(Recorded information)
----

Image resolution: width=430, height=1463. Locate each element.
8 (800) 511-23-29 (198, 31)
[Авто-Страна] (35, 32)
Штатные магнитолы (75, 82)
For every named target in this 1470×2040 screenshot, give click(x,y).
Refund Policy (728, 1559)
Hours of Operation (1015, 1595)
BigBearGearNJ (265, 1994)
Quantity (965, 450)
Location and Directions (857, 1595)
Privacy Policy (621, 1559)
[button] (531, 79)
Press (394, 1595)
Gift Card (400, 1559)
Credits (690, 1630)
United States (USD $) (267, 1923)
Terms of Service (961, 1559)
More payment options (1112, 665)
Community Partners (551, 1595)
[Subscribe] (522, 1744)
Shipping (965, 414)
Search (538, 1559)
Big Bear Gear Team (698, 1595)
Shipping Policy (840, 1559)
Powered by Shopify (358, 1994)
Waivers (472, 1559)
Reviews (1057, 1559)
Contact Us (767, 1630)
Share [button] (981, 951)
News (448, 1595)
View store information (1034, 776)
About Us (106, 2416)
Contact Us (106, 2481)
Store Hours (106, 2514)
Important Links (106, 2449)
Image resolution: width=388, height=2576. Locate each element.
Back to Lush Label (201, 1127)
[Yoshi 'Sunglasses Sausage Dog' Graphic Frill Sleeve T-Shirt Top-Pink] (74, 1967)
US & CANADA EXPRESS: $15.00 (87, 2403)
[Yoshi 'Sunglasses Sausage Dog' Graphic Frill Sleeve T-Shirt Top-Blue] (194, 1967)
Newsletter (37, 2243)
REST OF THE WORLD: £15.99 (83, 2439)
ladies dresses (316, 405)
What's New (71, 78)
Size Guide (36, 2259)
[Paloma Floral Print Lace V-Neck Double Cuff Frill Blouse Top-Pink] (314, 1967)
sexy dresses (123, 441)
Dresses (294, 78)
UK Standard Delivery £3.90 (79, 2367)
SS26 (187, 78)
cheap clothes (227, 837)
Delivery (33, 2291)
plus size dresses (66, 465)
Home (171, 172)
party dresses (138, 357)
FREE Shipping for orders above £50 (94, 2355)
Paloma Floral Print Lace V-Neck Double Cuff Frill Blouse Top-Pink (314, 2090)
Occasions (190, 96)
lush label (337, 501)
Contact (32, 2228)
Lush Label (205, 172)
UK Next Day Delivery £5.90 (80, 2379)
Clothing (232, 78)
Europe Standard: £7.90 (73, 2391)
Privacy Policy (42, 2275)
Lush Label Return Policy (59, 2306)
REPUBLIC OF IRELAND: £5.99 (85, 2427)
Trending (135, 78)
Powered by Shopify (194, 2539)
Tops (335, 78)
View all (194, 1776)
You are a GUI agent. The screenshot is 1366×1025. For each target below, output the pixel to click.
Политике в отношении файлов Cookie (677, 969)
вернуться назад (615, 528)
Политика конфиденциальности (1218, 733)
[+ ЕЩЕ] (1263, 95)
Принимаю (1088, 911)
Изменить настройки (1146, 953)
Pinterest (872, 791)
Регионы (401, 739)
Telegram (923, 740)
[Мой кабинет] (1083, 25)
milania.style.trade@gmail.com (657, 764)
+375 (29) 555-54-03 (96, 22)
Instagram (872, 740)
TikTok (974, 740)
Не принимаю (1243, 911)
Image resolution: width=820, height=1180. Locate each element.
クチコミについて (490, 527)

----

Reply with one number, the count of lines in the entries that hold the string "each".

4